Health insurance has just been the biggest stressor as someone self-employed.

When Lily Fang left a full-time job in 2025, she was taking a risk.

Like many Americans, she had long viewed employer-sponsored health insurance as one of the biggest barriers to making a career change. Although she was unhappy in her job, the security of health coverage made leaving difficult. It reached a point where she had to weigh the cost of staying. “The job was really stressful, but I wanted insurance — but then I was kind of thinking to myself, well, maybe staying is actually bad for my health.” She decided to leave and focus full-time on content creation, a goal she had been working toward for years.

She’d spent the last couple years working remotely and moving from place to place, but decided to settle in New York — partly because of the state’s Essential Plan. New York’s Essential Plan provided comprehensive coverage with no monthly premium and a $0 deductible. “I loved that it was like a totally free plan,” she said. For someone with variable income building a new career, that stability was crucial. “Health insurance has just been the biggest stressor as someone self-employed,” she said.
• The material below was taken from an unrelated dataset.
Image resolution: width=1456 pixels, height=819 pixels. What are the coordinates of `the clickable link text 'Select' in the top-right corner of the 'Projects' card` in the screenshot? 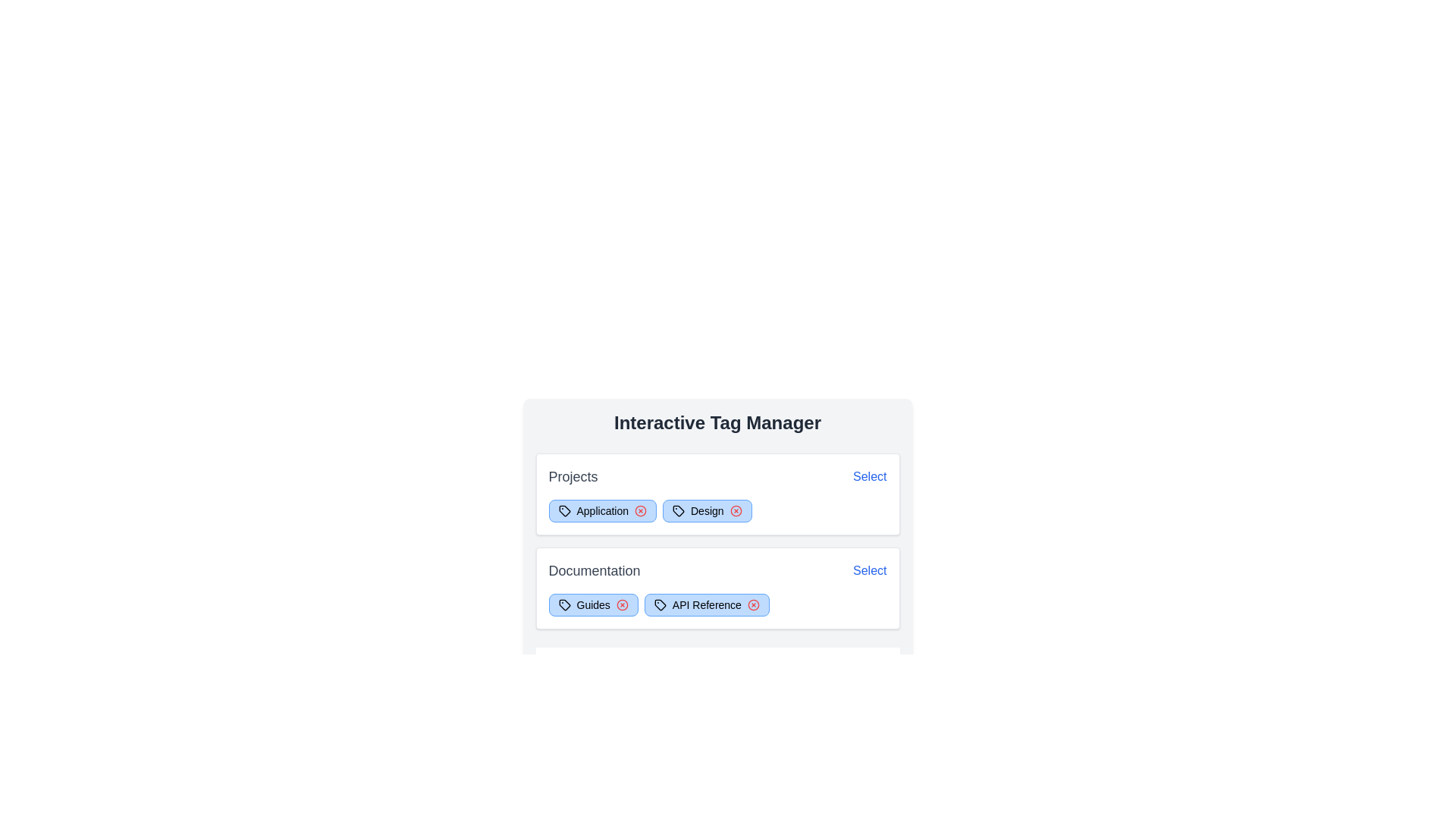 It's located at (870, 475).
The alternative was stark. Similar marketplace coverage would have cost around $700 a month, including the premium tax credits, $1300 without, with lower-tier plans carrying deductibles around $4,000. “The coverage is just incomparable,” Lily said. Going from a $0 deductible plan to several hundred dollars a month for a huge deductible is insane,” she said.

For Lily, the Essential Plan did more than provide health insurance. It gave her the freedom to pursue self-employment without worrying that a health crisis could jeopardize her finances. Like any plan, it had its limits — provider networks were narrow, and some out-of-pocket costs remained high — but for someone building a business from scratch, having any reliable coverage at all made an enormous difference.

Earlier this year, she learned that coverage would end. Federal funding cuts will eliminate the Essential Plan for approximately 450,000 New Yorkers as of June 30, 2026. For Lily, the news immediately raised the question of what comes next. She and her partner are planning to obtain a domestic partnership so she can access his employer-sponsored insurance — an imperfect but necessary workaround that will add roughly $300 a month to his premiums and, because they are not married, her coverage will be counted as taxable income, leading to around a $500 total increase in costs. “I do feel that I’m in a privileged position,” she said, acknowledging that not everyone even has the option.

Without this access, she shared that  staying in the country simply wouldn’t have made financial sense. “I think I would have left the US, honestly.” She had lived in France before, where a doctor’s visit costs around €25, and saw firsthand what health care looks like when it isn’t tied to employment. The American alternative — $1,300 a month for a Gold marketplace plan with no subsidies, on top of New York City rent and self-employment taxes — made leaving feel like a rational, not radical, option.

Lily’s experience points to a consequence of affordable health coverage that often goes unacknowledged. The impact extends beyond access to doctors and prescriptions — it shapes decisions about work, stability, and opportunity. For Lily, losing the Essential Plan threatens more than access to care. It constrains the freedom to take professional risks without financial uncertainty. “I’d wanted to be self-employed for years, but I didn’t make the leap because of health insurance costs.” The Essential Plan made another path possible. Losing it means fewer Americans will feel free to take that chance.